Version 3.0 replaces the flat StepEvent model with the hierarchical SpanEvent model.
| 2.x | 3.x |
|---|---|
StepEvent |
SpanEvent (SpanStartedEvent | SpanEndedEvent) |
type: "started" | "completed" | "failed" |
type: "started" | "ended", plus status: { code: "OK" | "ERROR", message? } on ended |
taskId, step |
spanId, name (plus traceId, parentSpanId) |
StepEventStore |
SpanEventStore (file renamed) |
WorkflowEventStep only |
WorkflowEventStep + new withWorkflow(name, fn) for the root span |
| (no equivalent) | New Tracer class for platform-agnostic span dispatch |
If you have an existing UI consuming the 2.x events, the simplest migration is to update your event handler to switch on type === "started" vs type === "ended" and read status.code for success/failure.

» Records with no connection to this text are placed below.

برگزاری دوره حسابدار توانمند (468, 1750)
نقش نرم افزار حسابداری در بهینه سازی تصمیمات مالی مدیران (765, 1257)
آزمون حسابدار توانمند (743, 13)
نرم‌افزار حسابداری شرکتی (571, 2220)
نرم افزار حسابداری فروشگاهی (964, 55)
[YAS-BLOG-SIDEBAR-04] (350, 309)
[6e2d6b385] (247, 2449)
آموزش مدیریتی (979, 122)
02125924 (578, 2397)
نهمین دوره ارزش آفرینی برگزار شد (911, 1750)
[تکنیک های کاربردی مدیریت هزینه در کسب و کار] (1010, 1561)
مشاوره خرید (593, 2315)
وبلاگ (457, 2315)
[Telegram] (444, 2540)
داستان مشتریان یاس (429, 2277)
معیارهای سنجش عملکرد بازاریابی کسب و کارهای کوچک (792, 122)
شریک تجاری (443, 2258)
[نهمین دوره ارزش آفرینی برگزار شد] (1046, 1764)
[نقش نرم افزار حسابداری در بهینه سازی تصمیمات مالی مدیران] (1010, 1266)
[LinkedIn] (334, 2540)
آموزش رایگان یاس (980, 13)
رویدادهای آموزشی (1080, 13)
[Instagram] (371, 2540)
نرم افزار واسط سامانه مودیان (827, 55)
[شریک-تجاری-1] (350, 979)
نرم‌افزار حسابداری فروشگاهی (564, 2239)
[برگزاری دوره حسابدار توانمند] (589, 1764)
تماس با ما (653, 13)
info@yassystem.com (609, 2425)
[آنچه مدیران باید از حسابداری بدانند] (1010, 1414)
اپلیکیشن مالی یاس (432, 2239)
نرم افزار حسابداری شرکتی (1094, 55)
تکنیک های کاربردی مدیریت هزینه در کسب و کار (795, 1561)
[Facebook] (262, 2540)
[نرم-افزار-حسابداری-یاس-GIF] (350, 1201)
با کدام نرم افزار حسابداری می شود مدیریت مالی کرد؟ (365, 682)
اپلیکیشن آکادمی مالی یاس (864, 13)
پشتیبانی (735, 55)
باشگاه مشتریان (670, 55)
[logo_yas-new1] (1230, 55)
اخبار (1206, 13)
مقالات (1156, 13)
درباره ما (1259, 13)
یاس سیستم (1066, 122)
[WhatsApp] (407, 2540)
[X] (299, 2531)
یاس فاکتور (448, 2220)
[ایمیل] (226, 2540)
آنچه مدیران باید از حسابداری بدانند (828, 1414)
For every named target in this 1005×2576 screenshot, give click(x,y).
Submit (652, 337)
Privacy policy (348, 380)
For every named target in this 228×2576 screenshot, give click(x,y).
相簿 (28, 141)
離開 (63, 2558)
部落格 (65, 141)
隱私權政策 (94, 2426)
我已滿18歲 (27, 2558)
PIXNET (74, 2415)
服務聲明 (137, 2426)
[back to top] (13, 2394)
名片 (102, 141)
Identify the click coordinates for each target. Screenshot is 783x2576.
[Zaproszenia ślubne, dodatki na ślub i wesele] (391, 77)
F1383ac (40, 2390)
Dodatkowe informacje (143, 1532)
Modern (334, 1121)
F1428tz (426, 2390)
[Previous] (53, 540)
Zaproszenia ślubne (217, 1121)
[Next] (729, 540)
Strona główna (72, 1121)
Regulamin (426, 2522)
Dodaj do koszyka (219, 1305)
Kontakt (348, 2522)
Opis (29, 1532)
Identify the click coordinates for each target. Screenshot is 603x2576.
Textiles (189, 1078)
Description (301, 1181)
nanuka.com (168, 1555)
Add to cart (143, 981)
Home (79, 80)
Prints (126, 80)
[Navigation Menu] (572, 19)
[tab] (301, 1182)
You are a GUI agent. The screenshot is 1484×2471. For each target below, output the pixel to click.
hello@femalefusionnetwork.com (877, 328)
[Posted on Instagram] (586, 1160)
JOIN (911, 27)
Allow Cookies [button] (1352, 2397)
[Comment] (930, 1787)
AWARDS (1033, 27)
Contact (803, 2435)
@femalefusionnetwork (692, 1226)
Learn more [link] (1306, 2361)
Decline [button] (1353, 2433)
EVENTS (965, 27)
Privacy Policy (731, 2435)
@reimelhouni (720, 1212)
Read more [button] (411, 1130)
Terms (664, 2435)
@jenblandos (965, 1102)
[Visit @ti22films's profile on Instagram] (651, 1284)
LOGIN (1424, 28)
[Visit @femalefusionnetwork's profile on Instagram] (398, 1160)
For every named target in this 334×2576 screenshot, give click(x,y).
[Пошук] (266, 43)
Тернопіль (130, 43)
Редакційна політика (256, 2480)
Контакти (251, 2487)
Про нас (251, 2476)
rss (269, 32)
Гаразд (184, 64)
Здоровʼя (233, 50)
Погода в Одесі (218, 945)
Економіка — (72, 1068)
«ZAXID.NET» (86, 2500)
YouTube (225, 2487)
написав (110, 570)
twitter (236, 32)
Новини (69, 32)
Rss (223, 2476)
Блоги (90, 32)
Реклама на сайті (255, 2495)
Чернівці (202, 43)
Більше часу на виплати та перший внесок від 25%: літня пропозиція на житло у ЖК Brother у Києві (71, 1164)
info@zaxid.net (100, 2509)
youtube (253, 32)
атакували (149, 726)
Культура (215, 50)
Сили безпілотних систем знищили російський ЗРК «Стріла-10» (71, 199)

The combination of "fan-out a stream" + "replay to late subscribers" appears in a few places, and SSETarget borrows shape from each:
- DOM
EventTarget/ NodeEventEmitter— same dispatch shape, no persistence: late listeners miss prior events. - RxJS
ReplaySubject— the closest in-memory analog: a buffer is replayed to each new subscriber. - SSE
Last-Event-ID(WHATWG spec) — the wire-protocol version of the same idea: when the browser reconnects, it sends the lastid:it saw and the server resumes from there.SSETargetimplements this (and also accepts the id as alastEventIdquery parameter, for nativeEventSourceclients that can't set the header on the initial request); theEventStoreis what makes resumption possible across process restarts. - Kafka, Redis Streams, NATS JetStream — log-based message brokers with offset- or cursor-based replay.
- Event Sourcing — events as the durable source of truth from which state is derived.
- OpenTelemetry — the span/tracer model the workflow layer is built on; this library is intentionally a small subset for live in-browser observability.